# The tasks
a – From the text on play-area-aware virtual reality audio rendering, list the kinds of play area information that the renderer receives during initialization.
b – Extend the text on play-area-aware virtual reality audio rendering with the passage that should follow its final sentence.

# Page
════════════════

Thus in some embodiments there can be employed a play area aware six degree-of-freedom virtual reality audio rendering apparatus where play area geometry, position and coordinate system information can be received by a VR audio renderer and the play area information is implemented as part of the renderer scene state information. This in such embodiments enables the renderer to control rendering based on the listener position in play area.
In some embodiments the method implemented by such apparatus can comprise the operations of: receiving audio scene metadata and audio; receiving play area information geometry, position, orientation and coordinate system at the renderer during initialization; updating play area position relative to the scene coordinates after each tele port; obtaining listener position; obtaining at least one parameter related play area information; determining the need to control audio rendering; obtaining at least one audio rendering modification parameter; and updating audio rendering according to the rendering modification parameter.
In some embodiments the play area information is provided to the audio renderer by the VR system through an interface provided by the audio renderer. The play area information furthermore in some embodiments comprises a description of the geometry of the play area as well as the position and orientation in scene coordinates. The initial position and orientation of the geometry can be provided in an initialization phase. The shape, position and orientation of the play area can in some embodiments be updated through the same interface to the renderer if play area changes, for example due to the listener teleporting. The play area information furthermore as detailed herein can be added to the audio renderer's scene state.
In such embodiments audio rendering is then adjusted by the audio renderer based on the listener position relative to the play area shape, orientation and position in the scene by lowering the gain of or muting audio elements when the listener moves outside of the play area.
Furthermore in some embodiments the concept can be to generate and provide user accessible region (UAR) information based on the obtained play area information and user reachable region (URR) information and rendering the audio signals based on the user accessible region information.
In such embodiments there can be provided apparatus and methods configured to render audio signals which are play area aware and six degree-offreedom virtual reality where User Accessible Region (UAR) information is created based on the play area geometry (that is received and incorporated into the scene state and the user reachable region (URR) information defined in the bitstream.
Generating the user accessible region information enables the renderer to control rendering based on the listener position with respect to the user accessible region (UAR). This UAR based rendering control method can in some embodiments be achieved through the following operations: receiving audio scene metadata and audio; receiving play area information geometry, position, orientation and coordinate system at the renderer during initialization (and optionally updating the play area position relative to the scene coordinates after each teleport); obtaining user reachable region URR (area defined in the bitstream which indicates the part of the scene that the user is able to experience) information; determining user accessible region UAR (area of the scene that the user is able to experience currently (i.e. without teleporting)) information; obtaining listener position information; obtaining at least one parameter related to audio rendering control in UAR; determining the need to control audio rendering; obtaining at least one audio rendering modification parameter related to the audio rendering control; and updating audio rendering according to the rendering modification parameter as response to the determination of the need to control audio rendering in VAR.

════════════════

# Dataset excerpt
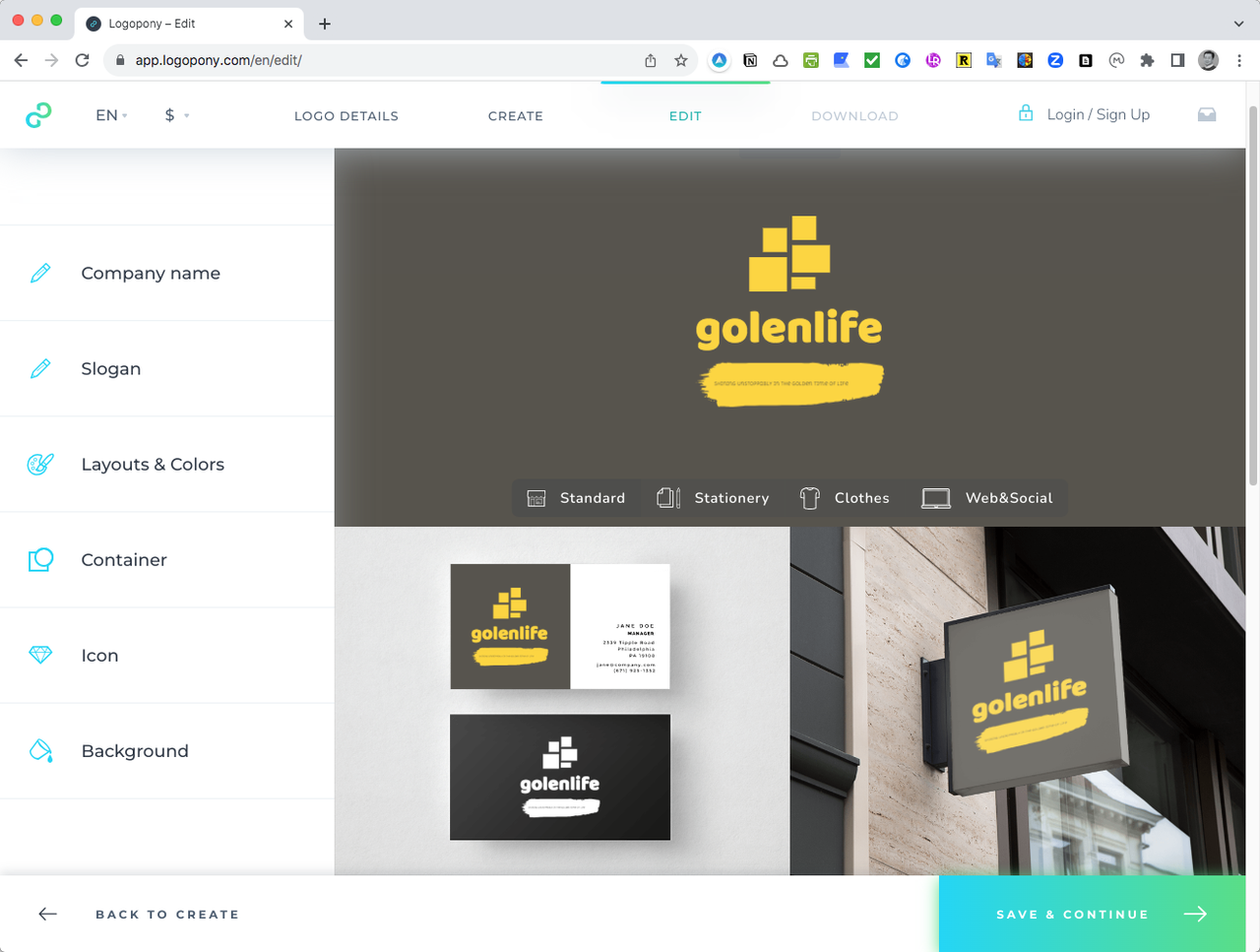This screenshot has height=952, width=1260.
Task: Open the Container shape options
Action: 167,559
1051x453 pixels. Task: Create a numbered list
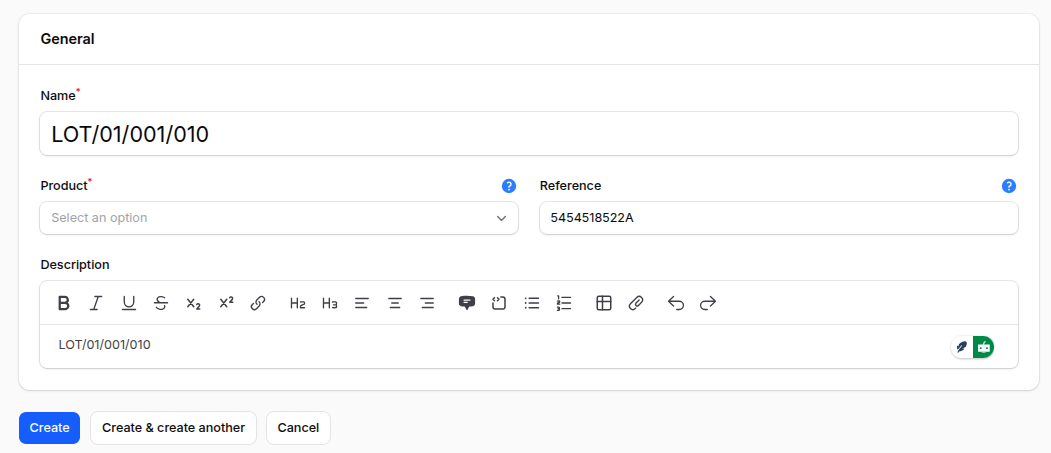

════════════════

# Responses to the exercise
a – Geometry, position, orientation, and coordinate system.

b –
In some embodiments alternatively or in addition to the above, audio rendering can be adjusted or controlled by the audio renderer based on the position of audio elements in the scene relative to the play area position or the VAR. Audio elements that fall outside of the play area or VAR can be rendered for example with one of the following effects: lowering direct sound to reverb ratio to make them less directionally prominent or a higher DDR value. This will drown the audio sources in diffuse late reverberation; increased distance attenuation; toggling audio sources on or off based on a proximity threshold to the play area boundary (e.g., divide sources into two groups, inside play area and outside play area). This example is different from basic proximity condition because in this case such condition is applied to play area and not predefined region in the audio scene.
In some embodiments the VR play area information comprises a mesh describing the play area geometry. The mesh may be described in a similar manner as the meshes are described in the MPEG-I Audio Encoder Input Format (EIF). In some further embodiments information for controlling the adjusting of audio rendering based on play area geometry position relative to the user, the UAR 25 and the 6DoF scene can be obtained from the MPEG-I Audio 6DoF metadata (delivered in the MPEG-I Audio 6DoF bitstream).
In the following disclosure the User Reachable Region (URR) can be defined as content creator created information that informs the renderer of the part of the scene that is reachable by the listener. It is received by the render from the bitstream. The region may be defined as a mesh or geometric primitive (box, sphere, etc.). This information can in some embodiments be specified in the encoder input format (EIF).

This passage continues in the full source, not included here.